7. In reply, Mr Sharma submitted that the possibility of the alternative possibility remedy of a fresh application was not an answer. Chikwamba [2008] UKHL 40 was relevant. There was no legitimate objective in requiring an out of country application. In any event the section 55 duty to safeguard the Appellant's best interests should have been applied. The mother of the child had been placed in an impossible situation, i.e., to wait indefinitely in Pakistan for an adoption order or to bring the child to the United Kingdom. The appeal must succeed under Article 8 ECHR.


No material error of law finding

8. The tribunal considers that the arguments advanced by Mr Sharma were ultimately specious, all smoke and mirrors. The argument that the judge should have considered the de facto adoption provisions of the Immigration Rules is mistaken and had been sufficiently addressed by him at [5] of the decision and reasons. There was no argument at any stage that the Appellant was able to satisfy Appendix FM or paragraph 276ADE. No application had been made under any relevant provision of the Immigration Rules.

9. As Ms Brockelsby-Weller pointed out, the Appellant was not eligible under the de facto adopted children provisions in any event:

"311. The requirements to be met in the case of a child seeking indefinite leave to remain in the United Kingdom as the adopted child of a parent or parents present and settled in the United Kingdom are that he: ?

(i) (e) in the case of a de facto adoption one parent has a right of abode in the United Kingdom or indefinite leave to enter or remain in the United Kingdom and is seeking admission to the United Kingdom on the same occasion for the purpose of settlement? "
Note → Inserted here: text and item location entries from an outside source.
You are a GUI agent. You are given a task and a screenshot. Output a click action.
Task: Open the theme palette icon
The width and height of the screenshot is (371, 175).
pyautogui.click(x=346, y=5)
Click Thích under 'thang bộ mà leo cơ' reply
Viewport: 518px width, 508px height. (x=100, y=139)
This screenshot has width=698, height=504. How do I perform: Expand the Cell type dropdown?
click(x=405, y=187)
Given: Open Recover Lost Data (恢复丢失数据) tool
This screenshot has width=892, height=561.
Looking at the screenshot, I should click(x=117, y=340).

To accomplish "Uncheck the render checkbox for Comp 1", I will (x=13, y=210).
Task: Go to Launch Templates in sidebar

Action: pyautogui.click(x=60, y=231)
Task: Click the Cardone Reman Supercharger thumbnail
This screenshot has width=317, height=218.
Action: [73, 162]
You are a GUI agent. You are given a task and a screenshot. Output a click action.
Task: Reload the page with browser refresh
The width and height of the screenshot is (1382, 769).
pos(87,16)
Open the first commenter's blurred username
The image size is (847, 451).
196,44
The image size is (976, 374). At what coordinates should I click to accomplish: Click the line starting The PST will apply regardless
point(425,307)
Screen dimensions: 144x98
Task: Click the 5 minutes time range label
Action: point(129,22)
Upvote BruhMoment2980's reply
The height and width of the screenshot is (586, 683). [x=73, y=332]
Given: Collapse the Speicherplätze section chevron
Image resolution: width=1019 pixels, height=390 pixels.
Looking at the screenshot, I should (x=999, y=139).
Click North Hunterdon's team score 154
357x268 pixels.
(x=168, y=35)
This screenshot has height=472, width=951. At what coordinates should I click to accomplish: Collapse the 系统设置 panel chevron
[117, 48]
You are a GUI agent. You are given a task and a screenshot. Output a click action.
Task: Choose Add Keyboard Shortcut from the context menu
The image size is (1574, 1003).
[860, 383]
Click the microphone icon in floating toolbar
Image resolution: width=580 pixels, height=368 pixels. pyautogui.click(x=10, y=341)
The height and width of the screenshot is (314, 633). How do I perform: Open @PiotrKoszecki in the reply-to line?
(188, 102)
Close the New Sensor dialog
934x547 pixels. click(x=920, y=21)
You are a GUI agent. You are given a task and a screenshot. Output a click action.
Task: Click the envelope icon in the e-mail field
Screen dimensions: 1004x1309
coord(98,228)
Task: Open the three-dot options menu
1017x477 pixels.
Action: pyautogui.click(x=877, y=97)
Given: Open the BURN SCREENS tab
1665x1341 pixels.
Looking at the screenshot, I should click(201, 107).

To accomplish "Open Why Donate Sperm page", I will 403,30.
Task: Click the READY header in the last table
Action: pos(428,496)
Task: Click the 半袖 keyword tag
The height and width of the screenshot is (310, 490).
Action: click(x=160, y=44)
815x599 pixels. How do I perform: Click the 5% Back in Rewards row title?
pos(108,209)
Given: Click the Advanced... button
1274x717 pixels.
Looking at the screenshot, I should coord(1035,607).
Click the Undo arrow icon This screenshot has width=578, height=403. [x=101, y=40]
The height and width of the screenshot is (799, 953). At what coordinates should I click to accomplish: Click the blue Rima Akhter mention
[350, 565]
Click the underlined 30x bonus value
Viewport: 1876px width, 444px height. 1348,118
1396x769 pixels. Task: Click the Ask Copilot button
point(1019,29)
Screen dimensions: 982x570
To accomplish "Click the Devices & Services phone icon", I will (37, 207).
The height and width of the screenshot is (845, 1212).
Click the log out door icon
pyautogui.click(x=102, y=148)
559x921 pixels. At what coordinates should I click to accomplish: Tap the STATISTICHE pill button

10. The provisions relating to adopted children are obviously intended to promote the welfare and protection of children. As the First-tier Tribunal Judge found, in effect the Appellant's mother simply took the law into her own hands after the failure of her marriage in Pakistan and brought the Appellant to the United Kingdom on a visit visa rather than troubling with formalities in either country. As the judge found for secure reasons (see [12] onwards of the decision), there was no "pleasure trip", and no intention to return the Appellant to Pakistan. The Appellant's mother commenced work in the United Kingdom immediately. She was, of course, free to do so as a British Citizen. But she had no right to disregard the Immigration Rules in so far as they applied to the Appellant, a Pakistani national. It is also significant, as the First-tier Tribunal Judge, found, that the Appellant had not been legally adopted in Pakistan: see [14] of the decision, which was not challenged. That underlines the potential child protection issues in such appeals.

11. It is difficult to see how it could ever be proportionate under Article 8 ECHR for such conduct to be condoned. The judge approached the Article 8 ECHR assessment through the lens of the Immigration Rules and found that there was no Immigration Rule which the Appellant was able to satisfy. The judge found that there were no compelling or exceptional circumstances, as he was entitled to do. There was nothing to prevent the Appellant's mother from returning with the Appellant to Pakistan and making any settlement application for which the child was eligible. This appeal was always going to fail on proportionality grounds under Article 8 ECHR. It remains open for the Appellant to apply for entry clearance under Appendix FM of the Immigration Rules, which is the step she must take through her mother unless the Secretary of State permits another approach.

12. The tribunal finds that there was no material error of law in the First-tier Tribunal's decision. The appeal is dismissed.


DECISION

The making of the previous decision did not involve the making of a material error on a point of law. The decision stands unchanged.